CT scans pick up early lung cancers

New research has shown that early screening with CT scans could significantly improve the survival rates from lung cancer.

Lung cancer is the most commonly diagnosed cancer and over 3 million people worldwide have the disease; there are 1.2 million new cases each year, the majority in developed countries.

It is the leading cancer killer in both men and women in the United States and an estimated 162,460 people will die from the disease in 2006.

In the UK 40,000 people die from lung cancer every year.

Tobacco is the main cause of lung cancer and 90 percent of lung cancer cases are caused by smoking.

Other causes include exposure to second-hand smoke, radon and asbestos and air pollution.

More men than women contract lung cancer and only 2 percent of victims survive for more than 5 years.

Six out of every 10 people with lung cancer die within 1 year of being diagnosed with the disease, and between 7 and 8 will die within 2 years.

As a rule by the time symptoms appear the disease has progressed to the stage where it is too advanced to treat, hence the poor survival rates.

This latest study by researchers in the U.S. used CT screening to examine 31,657 people who were at risk for lung cancer but did not have any symptoms.

They discovered 484 lung tumors, 412 of which were Stage I, meaning they were small and had not spread.

Of this group eight declined treatment and all died within five years, while 302 with early lung cancer sought immediate surgical treatment.

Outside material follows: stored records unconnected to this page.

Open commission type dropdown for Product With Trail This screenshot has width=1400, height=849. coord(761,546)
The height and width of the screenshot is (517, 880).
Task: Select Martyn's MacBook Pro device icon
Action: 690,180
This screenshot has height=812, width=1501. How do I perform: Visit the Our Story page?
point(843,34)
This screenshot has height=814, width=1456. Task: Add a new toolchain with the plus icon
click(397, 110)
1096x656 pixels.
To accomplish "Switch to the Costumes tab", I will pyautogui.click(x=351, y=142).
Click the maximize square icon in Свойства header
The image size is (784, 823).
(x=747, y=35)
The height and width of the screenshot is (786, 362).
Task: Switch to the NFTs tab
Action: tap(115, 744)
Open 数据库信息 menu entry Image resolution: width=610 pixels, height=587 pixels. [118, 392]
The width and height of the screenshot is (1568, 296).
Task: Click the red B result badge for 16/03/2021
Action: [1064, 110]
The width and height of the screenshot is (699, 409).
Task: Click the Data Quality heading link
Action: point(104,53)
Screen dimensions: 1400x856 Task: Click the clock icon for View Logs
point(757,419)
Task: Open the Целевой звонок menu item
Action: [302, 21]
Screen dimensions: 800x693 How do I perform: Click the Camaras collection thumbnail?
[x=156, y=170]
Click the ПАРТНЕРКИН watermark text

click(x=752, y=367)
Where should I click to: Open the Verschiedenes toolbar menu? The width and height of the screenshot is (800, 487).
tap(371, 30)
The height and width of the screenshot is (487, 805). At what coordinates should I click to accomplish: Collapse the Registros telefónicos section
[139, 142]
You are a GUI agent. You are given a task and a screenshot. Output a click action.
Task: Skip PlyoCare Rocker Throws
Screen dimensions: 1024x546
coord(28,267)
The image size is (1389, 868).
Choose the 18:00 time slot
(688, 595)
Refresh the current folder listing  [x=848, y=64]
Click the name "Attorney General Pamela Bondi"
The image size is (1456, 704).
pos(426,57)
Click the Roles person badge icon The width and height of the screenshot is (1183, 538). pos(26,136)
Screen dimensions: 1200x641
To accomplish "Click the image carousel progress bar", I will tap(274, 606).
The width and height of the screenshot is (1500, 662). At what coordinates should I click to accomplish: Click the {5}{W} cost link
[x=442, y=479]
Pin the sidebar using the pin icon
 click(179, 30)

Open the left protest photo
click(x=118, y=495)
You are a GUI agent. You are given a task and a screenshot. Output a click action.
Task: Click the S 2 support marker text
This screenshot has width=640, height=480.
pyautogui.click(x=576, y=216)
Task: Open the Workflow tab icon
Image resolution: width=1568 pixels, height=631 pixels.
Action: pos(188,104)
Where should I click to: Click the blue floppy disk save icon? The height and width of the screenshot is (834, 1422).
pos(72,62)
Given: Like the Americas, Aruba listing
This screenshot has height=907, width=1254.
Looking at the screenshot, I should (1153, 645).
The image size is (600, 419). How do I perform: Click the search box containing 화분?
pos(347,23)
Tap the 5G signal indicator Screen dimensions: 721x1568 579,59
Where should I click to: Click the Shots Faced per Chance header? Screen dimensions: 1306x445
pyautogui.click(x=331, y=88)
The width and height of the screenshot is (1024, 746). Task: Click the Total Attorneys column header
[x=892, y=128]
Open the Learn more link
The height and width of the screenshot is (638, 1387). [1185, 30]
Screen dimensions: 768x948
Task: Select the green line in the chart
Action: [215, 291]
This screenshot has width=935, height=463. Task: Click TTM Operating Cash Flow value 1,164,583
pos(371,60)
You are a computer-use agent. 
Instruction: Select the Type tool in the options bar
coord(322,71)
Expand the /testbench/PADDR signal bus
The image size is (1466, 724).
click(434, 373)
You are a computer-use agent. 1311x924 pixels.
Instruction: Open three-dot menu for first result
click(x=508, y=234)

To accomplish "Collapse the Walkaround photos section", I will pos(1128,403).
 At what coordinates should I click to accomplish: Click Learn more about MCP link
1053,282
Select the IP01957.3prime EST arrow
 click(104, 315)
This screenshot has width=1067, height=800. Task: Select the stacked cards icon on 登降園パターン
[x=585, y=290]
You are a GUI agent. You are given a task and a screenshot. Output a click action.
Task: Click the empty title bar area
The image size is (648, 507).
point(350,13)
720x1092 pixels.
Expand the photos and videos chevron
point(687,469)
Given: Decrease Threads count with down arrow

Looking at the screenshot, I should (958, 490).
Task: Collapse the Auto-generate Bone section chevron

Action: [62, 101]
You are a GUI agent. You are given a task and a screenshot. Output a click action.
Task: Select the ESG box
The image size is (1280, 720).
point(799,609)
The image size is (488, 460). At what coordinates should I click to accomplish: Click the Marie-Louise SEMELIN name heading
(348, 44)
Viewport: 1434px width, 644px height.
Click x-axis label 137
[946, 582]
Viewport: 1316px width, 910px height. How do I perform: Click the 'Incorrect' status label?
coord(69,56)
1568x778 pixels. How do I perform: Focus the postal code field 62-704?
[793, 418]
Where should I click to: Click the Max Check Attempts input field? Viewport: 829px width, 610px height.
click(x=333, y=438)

Dr. Claudia Henschke, who led the study estimates that 92 per cent of participants who were in the earliest stage of lung cancer and who had surgery within one month of diagnosis, will survive for 10 years.

Dr. Henschke of the New York-Presbyterian Hospital/Weill Cornell Medical Center, says the results provide compelling evidence that CT screening for lung cancer could offer new hope for millions of people at risk for lung cancer and could dramatically reverse lung cancer death rates.

Henschke and a team of researchers found in 1999 that a type of X-ray called spiral CT scanning could detect 85 percent of small lung tumors while they could still be surgically removed.

The researchers say that early screening with CT scans helped diagnose almost 500 people with the disease, which would not have been detected until much later.

The study has however invoked debate and criticism and some say the study does not prove that finding the cancers early saves lives and as the study did not compare participants who got scans to those who did not, it cannot conclusively show whether screening saves more lives than doing nothing.

They also argue that regular CT scans are costly and often create more false alarms than cancer diagnoses.

A suspicious lesion on an x-ray must be biopsied, or cut into, to assess whether it is actually cancer, and with lungs this carries the risk of a collapsed lung or other complications.

Three larger trials, with a total of 100,000 patients, are underway in the U.S. and Europe which will hopefully provide a clearer picture, but the results are not expected for at least five years.